|
Linus Pauling returned to America in 1927 fired with the inspiration of the new quantum mechanics. He was one of the first
Americans to understand the importance of the European revolution in physics, and one of the first to apply its lessons to
the field of chemistry.
He returned to the school at which he had earned his doctorate. Caltech was booming when Pauling came back. Under physicist
Robert Millikan’s aggressive leadership, the number of students had grown to six hundred by the fall of 1927, including one hundred graduate
students. The Caltech physics department now published more papers per year than any group in the nation.

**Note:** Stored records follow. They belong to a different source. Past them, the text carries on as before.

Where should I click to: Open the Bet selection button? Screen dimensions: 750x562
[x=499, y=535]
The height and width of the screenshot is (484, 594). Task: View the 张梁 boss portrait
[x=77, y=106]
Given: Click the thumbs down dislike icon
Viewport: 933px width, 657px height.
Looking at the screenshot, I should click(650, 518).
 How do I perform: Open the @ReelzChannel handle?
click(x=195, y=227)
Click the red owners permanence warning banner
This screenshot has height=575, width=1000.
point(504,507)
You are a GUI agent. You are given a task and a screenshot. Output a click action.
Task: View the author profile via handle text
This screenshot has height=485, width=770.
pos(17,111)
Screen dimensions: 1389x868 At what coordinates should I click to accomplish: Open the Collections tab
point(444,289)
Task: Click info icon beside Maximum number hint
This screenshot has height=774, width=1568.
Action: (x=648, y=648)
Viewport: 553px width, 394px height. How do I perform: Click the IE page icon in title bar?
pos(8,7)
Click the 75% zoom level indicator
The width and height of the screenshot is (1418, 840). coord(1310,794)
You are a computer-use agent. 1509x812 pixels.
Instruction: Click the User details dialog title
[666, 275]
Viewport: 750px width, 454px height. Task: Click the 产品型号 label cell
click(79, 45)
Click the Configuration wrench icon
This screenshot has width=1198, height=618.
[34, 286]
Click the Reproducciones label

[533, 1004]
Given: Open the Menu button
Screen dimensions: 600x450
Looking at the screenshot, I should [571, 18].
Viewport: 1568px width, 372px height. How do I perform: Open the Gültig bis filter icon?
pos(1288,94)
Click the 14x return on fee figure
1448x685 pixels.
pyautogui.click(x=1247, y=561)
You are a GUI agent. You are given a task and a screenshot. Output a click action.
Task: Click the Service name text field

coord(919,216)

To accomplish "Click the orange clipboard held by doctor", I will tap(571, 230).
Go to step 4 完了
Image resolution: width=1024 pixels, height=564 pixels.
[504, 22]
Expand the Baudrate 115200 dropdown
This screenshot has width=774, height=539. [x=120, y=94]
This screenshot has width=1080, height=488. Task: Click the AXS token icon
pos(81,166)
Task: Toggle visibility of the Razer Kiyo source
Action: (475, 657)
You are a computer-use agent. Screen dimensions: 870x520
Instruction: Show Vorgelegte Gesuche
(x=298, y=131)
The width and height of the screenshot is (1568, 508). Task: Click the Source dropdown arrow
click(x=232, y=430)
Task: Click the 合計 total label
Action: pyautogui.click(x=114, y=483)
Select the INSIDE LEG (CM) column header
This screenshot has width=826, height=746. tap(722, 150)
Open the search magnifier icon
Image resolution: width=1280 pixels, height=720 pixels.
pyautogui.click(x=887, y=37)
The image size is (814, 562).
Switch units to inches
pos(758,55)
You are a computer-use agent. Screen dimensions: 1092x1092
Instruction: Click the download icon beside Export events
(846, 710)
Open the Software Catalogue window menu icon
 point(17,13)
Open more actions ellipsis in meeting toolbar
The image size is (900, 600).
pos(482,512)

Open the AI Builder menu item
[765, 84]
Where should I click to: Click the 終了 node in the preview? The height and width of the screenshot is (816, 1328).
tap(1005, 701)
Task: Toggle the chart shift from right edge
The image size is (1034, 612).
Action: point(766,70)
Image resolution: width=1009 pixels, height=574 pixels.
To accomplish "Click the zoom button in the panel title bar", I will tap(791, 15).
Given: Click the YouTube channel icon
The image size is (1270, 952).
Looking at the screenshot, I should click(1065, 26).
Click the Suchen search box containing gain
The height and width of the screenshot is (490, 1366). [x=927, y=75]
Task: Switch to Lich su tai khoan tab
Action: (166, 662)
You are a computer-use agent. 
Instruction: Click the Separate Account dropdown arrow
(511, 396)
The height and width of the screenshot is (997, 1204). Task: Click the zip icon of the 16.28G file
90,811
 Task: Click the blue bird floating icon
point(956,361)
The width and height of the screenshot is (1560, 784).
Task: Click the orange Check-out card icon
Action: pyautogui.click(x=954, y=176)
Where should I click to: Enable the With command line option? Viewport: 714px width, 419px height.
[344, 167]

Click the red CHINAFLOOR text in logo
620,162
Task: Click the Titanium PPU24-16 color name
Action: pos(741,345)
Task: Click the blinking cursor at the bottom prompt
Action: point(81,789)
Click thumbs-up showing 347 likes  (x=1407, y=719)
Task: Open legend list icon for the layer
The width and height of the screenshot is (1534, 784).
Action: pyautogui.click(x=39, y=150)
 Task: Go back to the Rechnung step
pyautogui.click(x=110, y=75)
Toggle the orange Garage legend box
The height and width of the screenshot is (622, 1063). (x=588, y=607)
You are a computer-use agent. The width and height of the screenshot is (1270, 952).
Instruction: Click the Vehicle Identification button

Pauling’s mentor,
the great chemist Arthur Amos Noyes, was making the chemistry division into a world leader. Astronomer George Ellery Hale was negotiating a stupendous grant
to build the world’s biggest telescope atop Mount Wilson. A department of geology had been started, and an aeronautics laboratory
was on the drawing board.
Most important, word had just been released that the nation’s most renowned geneticist, Thomas Hunt Morgan, was coming to
start a biology division. Biology, along with physics and chemistry, would complete the triumvirate of sciences at Caltech,
and Morgan, the man who had narrowed the site of the gene down to individual chromosomes–and in doing so made his experimental
model, the fruit fly, famous–was the perfect leader. His arrival in 1928 immediately made Caltech a national force in biology.